If Bethesda doesn’t bring its A-game for “The Elder Scrolls VI,” I’m done supporting the triple-A game developer, and you should be done, too.
Bethesda director Todd Howard announced “The Elder Scrolls VI” at E3 2018 with little concrete information and no release date
Predictably, Bethesda fans, myself included, were elated.
“Starfield,” a completely original RPG that’s also in the works at Bethesda, was accompanied with a bare-bones trailer at the same E3. Again, there is no certain release date, but fans were stoked to hear that not only were they getting the latest Elder Scrolls game (eventually), but also something (hopefully) completely different than anything else Bethesda has made so far.
Then, something happened. Something very, very bad happened.
“Fallout 76” happened.
In fact, Bethesda is still recovering from the fallout of “Fallout 76.”
It was released in November 2018, and no one was prepared for how astoundingly disappointing and just flat-out insulting it was.
Howard said gamers would finally be able to play multiplayer, or single player if they preferred, in one of the developer’s most iconic open worlds — the universe of “Fallout.”
What he didn’t tell anyone was that it would be a buggy, reaching, unable-to-deliver-on-any-of-its-promises, confusing, fumbling, disorganized, ugly, broken, micro-transaction-filled, unforgiving, game-crash-infesting, nonsensical cacophony of “sweet little lies.”
It had the same game engine as 2011’s “The Elder Scrolls V: Skyrim,” which sports an array of bugs and glitches on its own, game-breaking and cosmetic alike.
“Fallout 4” also used that same engine, and many gamers complained that some of the same glitches they experienced playing that made their ways into “Fallout 76.” One such cosmetic glitch morphs players’ characters into their own power armor.
But many, many other fundamental problems with “Fallout 76” are much more inexcusable than cosmetic bugs and glitches (that the developers knew were in the previous “Fallout” game and did nothing to remedy).
“Fallout 76” was released with no push-to-talk communication for multiplayer.
It was released with way too many exorbitantly priced cosmetic micro-transactions.

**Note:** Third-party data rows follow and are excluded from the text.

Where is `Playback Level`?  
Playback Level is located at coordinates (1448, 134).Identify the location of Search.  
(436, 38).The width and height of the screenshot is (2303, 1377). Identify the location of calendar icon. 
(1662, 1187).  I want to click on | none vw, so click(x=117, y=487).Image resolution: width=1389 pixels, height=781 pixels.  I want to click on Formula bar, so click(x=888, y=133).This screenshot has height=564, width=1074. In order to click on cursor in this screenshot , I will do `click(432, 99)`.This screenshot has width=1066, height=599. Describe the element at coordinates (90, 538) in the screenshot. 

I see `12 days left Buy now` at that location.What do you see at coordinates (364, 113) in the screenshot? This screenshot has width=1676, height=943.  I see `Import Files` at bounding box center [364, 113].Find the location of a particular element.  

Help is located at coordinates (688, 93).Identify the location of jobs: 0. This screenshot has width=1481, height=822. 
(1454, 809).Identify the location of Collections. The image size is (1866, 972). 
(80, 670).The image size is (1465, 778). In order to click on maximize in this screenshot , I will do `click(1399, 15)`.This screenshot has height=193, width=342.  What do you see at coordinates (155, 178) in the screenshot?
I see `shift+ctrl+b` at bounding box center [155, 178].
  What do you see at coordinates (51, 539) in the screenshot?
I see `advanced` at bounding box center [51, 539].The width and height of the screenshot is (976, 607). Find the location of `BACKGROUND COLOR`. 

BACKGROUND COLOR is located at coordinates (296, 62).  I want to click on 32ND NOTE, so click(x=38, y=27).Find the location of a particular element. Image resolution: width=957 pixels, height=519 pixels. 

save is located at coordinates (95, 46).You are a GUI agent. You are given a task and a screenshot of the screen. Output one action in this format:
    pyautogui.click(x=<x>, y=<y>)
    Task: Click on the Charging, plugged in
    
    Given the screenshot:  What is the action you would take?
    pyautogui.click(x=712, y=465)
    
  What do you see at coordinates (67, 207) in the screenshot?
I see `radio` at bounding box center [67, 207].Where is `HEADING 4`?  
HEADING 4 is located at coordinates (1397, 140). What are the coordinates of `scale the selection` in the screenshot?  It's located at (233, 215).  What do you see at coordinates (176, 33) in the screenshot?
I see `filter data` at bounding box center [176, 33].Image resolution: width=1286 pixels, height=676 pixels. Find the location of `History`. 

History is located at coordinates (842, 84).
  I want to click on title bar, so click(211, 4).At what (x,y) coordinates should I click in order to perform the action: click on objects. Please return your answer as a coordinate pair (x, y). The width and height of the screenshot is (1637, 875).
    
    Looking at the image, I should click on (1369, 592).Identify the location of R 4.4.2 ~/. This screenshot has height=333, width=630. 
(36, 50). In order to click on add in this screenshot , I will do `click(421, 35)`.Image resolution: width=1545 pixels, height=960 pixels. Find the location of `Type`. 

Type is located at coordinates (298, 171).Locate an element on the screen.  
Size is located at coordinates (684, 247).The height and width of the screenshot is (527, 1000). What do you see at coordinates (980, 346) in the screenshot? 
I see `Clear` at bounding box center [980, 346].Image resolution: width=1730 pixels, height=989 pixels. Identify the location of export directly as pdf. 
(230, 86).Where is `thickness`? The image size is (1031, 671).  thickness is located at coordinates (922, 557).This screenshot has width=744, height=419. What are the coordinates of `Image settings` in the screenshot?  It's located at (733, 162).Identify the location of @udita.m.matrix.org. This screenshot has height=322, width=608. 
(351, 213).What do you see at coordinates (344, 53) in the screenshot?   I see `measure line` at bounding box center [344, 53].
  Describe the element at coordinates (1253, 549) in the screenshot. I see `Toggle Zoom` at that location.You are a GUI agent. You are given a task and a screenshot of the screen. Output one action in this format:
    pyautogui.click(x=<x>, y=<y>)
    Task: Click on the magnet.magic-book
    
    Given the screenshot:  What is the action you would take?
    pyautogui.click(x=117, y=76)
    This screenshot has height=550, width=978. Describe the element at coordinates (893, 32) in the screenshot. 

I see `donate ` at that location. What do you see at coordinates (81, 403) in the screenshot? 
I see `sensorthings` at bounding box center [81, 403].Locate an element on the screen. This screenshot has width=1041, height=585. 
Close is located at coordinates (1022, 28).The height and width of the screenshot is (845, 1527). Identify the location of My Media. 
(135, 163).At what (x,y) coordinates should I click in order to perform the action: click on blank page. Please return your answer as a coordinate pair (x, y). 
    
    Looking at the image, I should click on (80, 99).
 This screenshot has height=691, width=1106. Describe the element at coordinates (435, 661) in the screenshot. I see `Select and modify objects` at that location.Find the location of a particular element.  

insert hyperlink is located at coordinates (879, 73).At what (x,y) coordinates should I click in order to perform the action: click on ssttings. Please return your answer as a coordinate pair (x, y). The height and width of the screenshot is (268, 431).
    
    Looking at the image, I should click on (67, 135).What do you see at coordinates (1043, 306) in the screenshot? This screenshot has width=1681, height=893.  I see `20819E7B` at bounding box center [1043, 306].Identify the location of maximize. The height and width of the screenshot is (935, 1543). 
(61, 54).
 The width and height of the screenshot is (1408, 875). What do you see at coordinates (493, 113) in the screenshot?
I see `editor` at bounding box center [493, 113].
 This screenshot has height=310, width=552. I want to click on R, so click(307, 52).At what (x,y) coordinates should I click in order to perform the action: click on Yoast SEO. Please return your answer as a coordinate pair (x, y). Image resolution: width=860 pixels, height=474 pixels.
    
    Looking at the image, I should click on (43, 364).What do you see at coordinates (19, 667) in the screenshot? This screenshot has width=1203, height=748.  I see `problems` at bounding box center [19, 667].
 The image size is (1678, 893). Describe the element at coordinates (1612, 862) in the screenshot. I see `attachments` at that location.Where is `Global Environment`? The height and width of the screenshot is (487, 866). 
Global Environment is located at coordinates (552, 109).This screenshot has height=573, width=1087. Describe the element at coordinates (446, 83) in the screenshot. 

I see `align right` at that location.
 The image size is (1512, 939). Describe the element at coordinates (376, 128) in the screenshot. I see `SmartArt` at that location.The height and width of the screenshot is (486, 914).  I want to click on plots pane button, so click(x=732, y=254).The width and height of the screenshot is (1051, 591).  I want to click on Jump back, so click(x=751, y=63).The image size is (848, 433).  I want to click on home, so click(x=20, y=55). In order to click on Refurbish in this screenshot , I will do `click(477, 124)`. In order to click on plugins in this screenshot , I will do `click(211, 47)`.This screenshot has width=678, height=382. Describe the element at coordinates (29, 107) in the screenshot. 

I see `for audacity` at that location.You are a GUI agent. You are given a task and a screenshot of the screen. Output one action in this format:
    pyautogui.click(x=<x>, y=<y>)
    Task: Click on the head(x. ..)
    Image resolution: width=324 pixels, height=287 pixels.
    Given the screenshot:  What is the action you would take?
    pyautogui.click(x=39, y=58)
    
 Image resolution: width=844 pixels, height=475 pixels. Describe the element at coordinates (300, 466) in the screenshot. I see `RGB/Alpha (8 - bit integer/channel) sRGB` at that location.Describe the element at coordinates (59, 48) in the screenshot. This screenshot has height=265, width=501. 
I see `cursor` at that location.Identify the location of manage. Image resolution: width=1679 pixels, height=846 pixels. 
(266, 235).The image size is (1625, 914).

It was released with a broken bounty system that punished good player-versus-player gamers.
It was released without any non-playable characters, reducing all storylines to audio recordings and terminal text.
It was released with a fundamentally flawed combat system that put players who wanted to PVP at a severe disadvantage, and people were lucky to get it to even work at all sometimes.
It was released in a severely unfinished state, making people crash out of their games, lose the items they played for hours to get and left everyone wondering how Bethesda could market it as a next-level, fully developed triple-A game.
We were lied to.
Bethesda had to know players were angry; in less than a week, it dropped $20 in price. In the same month of its release, people could purchase it for just $35.
By the time the updates were finished, no one was playing anymore.
What could be more insulting than a multi-million-dollar triple-A game developer lying to its fans?
Creating “The Elder Scrolls VI” and “Starfield” using the same engine as “Fallout 76.”
Bethesda is updating and revamping the system, yes, but Bethesda needs to step it up.
We don’t know enough about the development of “The Elder Scrolls VI” to comment on how bad/good it’s going so far.
But if Bethesda doesn’t deliver, it’s time to stop funneling our money into a developer that doesn’t respect its fan base enough to deliver on its promises.
Enough with the “sweet little lies,” Bethesda.